• EXERCISE REQUIREMENTS
Search the listing below for the word "will" and copy each line where it appears.

• DATA FOR REVIEW
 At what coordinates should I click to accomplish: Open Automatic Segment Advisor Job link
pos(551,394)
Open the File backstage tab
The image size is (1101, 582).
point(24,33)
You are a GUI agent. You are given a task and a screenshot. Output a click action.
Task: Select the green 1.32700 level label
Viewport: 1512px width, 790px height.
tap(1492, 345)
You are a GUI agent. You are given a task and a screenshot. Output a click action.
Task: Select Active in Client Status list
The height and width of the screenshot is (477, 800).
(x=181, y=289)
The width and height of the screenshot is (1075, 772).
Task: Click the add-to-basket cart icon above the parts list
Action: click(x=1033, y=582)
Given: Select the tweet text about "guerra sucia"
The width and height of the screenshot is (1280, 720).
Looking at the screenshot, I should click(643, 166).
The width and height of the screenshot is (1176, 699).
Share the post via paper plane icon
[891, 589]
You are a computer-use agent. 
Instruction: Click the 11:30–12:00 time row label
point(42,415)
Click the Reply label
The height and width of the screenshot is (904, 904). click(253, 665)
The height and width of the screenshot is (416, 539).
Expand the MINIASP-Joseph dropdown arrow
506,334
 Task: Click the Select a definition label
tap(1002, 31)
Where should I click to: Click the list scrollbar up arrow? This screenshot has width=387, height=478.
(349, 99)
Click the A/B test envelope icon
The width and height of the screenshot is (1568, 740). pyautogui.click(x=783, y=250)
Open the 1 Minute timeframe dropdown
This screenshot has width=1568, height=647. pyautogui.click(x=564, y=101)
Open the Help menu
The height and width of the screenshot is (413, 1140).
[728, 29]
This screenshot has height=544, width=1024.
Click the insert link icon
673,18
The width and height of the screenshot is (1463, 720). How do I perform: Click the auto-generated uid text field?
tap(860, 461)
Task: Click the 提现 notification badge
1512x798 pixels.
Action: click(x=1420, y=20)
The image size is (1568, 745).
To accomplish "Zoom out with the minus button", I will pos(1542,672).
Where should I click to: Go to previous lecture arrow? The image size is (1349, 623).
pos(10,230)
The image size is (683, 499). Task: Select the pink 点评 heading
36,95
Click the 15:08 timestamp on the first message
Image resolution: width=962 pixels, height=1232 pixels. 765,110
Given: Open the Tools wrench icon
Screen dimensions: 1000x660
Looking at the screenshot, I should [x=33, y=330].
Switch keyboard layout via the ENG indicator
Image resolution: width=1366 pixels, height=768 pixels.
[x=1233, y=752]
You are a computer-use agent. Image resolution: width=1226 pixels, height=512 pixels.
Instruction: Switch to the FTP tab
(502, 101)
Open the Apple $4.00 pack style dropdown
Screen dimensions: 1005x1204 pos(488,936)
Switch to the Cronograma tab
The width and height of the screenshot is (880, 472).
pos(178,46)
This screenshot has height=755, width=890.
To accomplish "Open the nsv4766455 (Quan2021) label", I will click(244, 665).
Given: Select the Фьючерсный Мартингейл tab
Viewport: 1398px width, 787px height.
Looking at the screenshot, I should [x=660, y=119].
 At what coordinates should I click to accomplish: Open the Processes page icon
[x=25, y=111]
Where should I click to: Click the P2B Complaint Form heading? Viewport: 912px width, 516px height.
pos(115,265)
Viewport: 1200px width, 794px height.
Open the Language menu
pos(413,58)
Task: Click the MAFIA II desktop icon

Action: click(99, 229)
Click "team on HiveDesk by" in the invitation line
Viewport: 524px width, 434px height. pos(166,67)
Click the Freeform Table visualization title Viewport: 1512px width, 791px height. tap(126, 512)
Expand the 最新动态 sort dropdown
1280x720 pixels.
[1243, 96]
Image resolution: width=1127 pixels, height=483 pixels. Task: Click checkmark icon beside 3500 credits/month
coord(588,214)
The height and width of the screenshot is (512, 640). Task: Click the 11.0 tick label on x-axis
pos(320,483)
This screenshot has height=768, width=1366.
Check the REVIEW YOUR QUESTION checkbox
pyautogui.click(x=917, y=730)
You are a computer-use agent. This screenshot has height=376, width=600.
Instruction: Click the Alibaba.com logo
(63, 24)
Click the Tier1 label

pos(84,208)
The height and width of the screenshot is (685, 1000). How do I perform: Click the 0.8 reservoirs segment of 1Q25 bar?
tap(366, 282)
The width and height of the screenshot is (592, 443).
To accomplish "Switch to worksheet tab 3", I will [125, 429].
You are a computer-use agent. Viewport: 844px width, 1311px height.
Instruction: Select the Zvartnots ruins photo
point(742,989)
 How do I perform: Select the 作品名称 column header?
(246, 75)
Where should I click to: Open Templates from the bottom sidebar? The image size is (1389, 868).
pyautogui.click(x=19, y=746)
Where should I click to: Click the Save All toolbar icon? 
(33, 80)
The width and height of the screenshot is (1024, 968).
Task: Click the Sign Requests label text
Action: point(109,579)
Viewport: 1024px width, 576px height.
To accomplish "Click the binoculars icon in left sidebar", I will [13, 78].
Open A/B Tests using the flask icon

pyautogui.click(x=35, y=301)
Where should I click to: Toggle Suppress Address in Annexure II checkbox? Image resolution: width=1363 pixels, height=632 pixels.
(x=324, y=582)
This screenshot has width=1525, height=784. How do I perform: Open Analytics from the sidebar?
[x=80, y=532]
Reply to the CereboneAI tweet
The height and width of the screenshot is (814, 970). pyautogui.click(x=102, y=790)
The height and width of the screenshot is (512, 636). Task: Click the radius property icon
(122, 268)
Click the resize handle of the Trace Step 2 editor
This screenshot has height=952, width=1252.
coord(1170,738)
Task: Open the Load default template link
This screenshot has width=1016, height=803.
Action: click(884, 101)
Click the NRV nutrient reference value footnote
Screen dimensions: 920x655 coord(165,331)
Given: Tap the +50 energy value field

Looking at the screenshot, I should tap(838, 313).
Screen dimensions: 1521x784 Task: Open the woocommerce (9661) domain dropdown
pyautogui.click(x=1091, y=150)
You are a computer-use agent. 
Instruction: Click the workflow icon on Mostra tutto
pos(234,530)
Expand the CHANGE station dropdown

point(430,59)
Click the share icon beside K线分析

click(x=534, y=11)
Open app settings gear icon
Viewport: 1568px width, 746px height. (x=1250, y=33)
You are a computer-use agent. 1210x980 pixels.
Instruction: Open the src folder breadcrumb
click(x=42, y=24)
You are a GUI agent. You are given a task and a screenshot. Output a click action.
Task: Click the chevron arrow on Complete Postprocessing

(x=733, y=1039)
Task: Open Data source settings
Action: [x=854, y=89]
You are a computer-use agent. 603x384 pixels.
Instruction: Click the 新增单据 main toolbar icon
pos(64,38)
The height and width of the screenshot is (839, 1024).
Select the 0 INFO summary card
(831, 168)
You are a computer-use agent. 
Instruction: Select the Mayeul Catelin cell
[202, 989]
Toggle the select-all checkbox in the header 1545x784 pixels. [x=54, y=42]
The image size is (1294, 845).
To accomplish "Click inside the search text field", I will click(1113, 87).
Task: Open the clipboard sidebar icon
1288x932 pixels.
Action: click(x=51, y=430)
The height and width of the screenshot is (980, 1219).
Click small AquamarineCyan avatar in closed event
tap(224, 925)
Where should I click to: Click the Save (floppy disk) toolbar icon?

• EXERCISE OUTPUT
To accomplish "Zoom out with the minus button", I will pos(1542,672).
To accomplish "Open the nsv4766455 (Quan2021) label", I will click(244, 665).
To accomplish "Switch to worksheet tab 3", I will [125, 429].
To accomplish "Click the binoculars icon in left sidebar", I will [13, 78].
To accomplish "Click inside the search text field", I will click(1113, 87).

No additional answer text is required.